One thing we do know is that if executed with precision and attentiveness massage therapy relaxes you. Relaxation is something if implemented with purpose in our lives it can help us to be better people. After a bout of relaxation we are able to be more engaged with our lives. We are able to think clearer, be more productive and focused, and really overall enhance all the facets of life.
You might ask why is this? Why does the simple practice of one human layering together different sequences of movements on another human create relaxation? One human system comes to mind when asking these questions to reveal the answer and that is the Nervous System. When we take a closer look at the nervous system it can reveal a lot to us about how massage therapy directly affects this system and just how profound this affect is. Below is a crash course on the nervous system and what its functions are.
The Nervous system is comprised into different divisions. There is the Central Nervous System which essentially is the control center of the body providing processing, memory, and regulation systems. The CNS gains information from sensory information and makes decisions on what subconscious or conscious actions to take with that information.
Then we have the Peripheral Nervous system. This system is comprised of all the parts outside of the brain and spinal cord which includes: Spinal nerves, ganglia, and sensory receptors.
The Somatic nervous system is a division within the PNS. It includes all of the voluntary efferent neurons which are motor neurons that carry neural impulses away from the CNS to our muscles to induce voluntary movement.
The Autonomic nervous system is another division within the PNS. This system controls all involuntary subconscious action done by visceral muscle tissue, cardiac muscle tissue, and glandular tissue. There also happen to be two divisions within the Autonomic nervous system.

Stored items
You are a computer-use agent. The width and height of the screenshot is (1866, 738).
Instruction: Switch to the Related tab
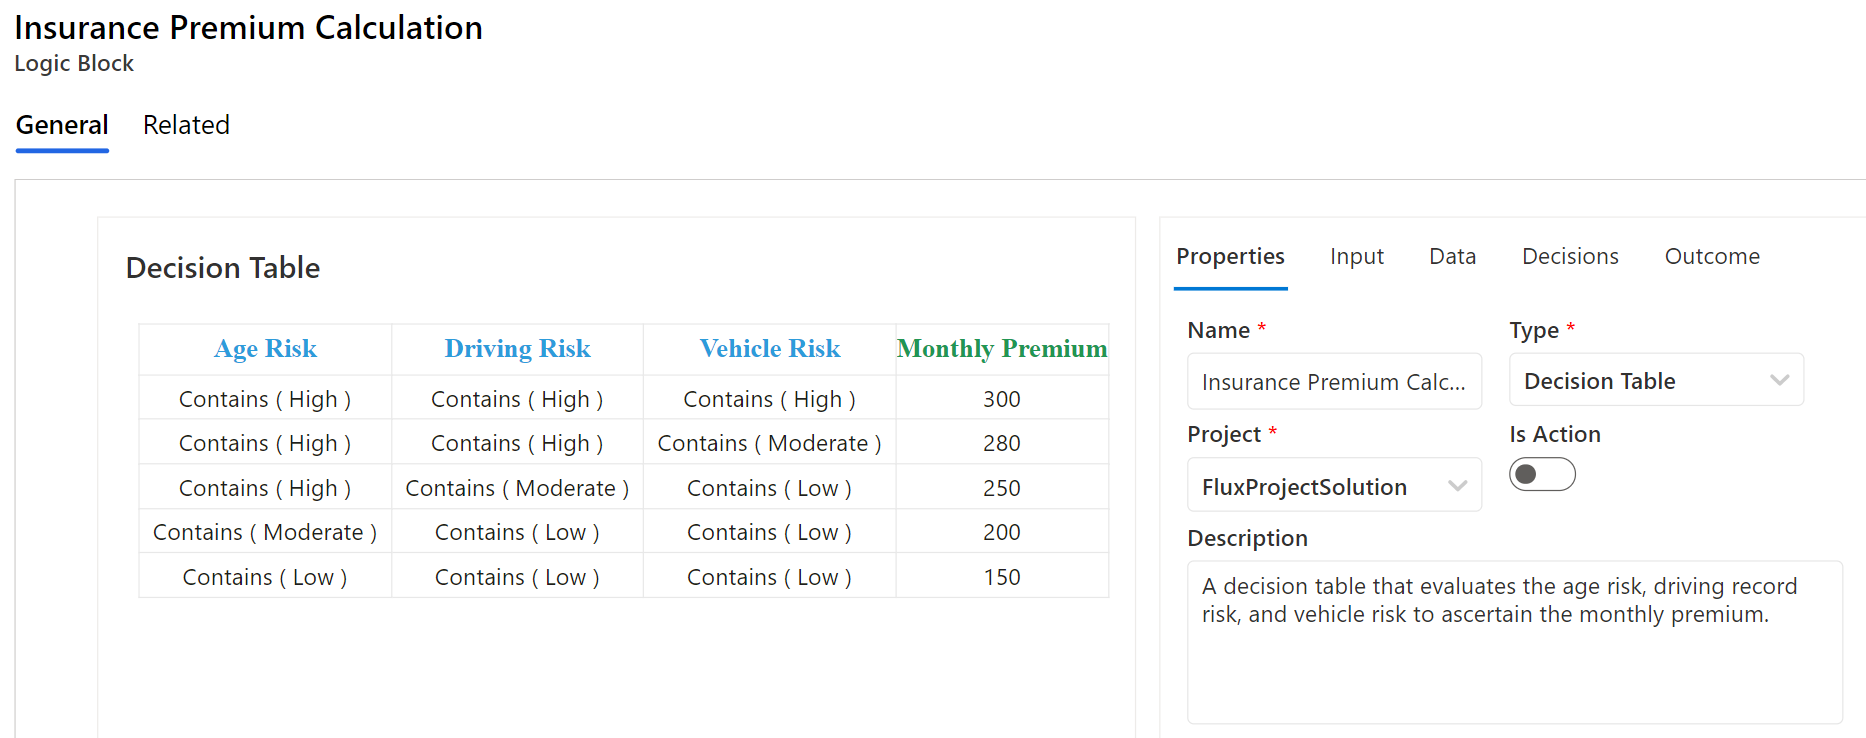(186, 125)
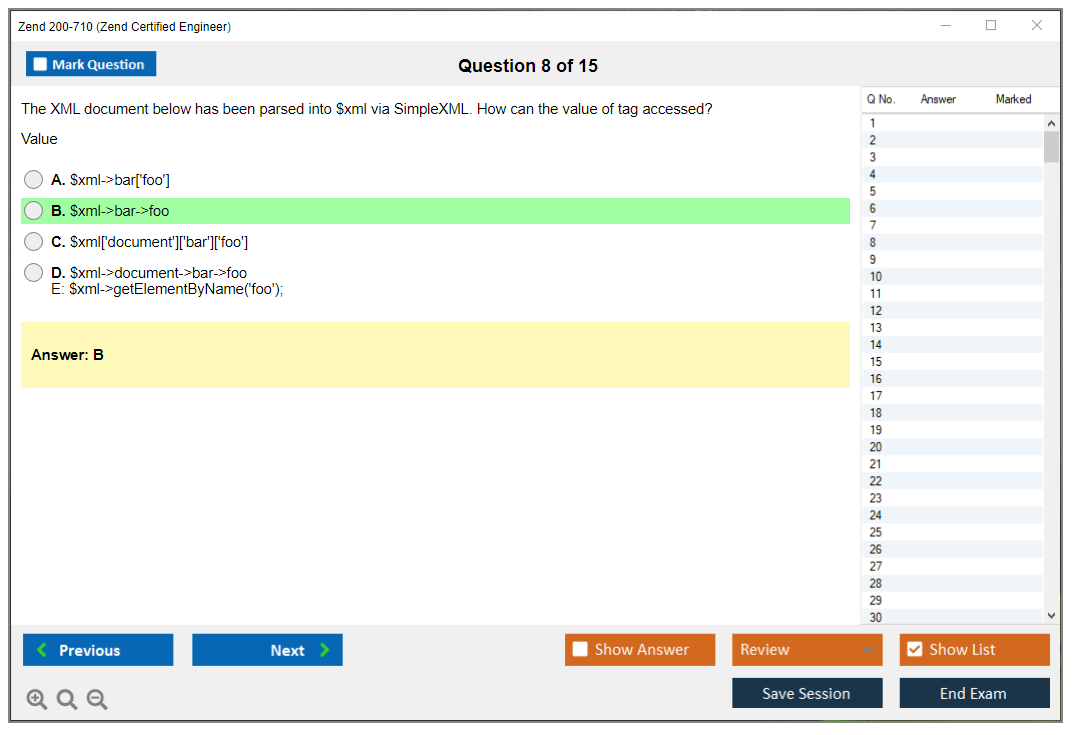Tick the Mark Question checkbox
This screenshot has height=735, width=1075.
click(41, 65)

Brief –
Rewrite the paragraph of the text on massage and the nervous system that begins "The Nervous system is comprised" in a shorter form that keeps its main facts. The listing stands apart from the text on massage and the nervous system.

Written solution –
The nervous system has several divisions. The Central Nervous System is the body's control center and handles processing, memory, and regulation. It takes in sensory information and decides what conscious or subconscious actions to take.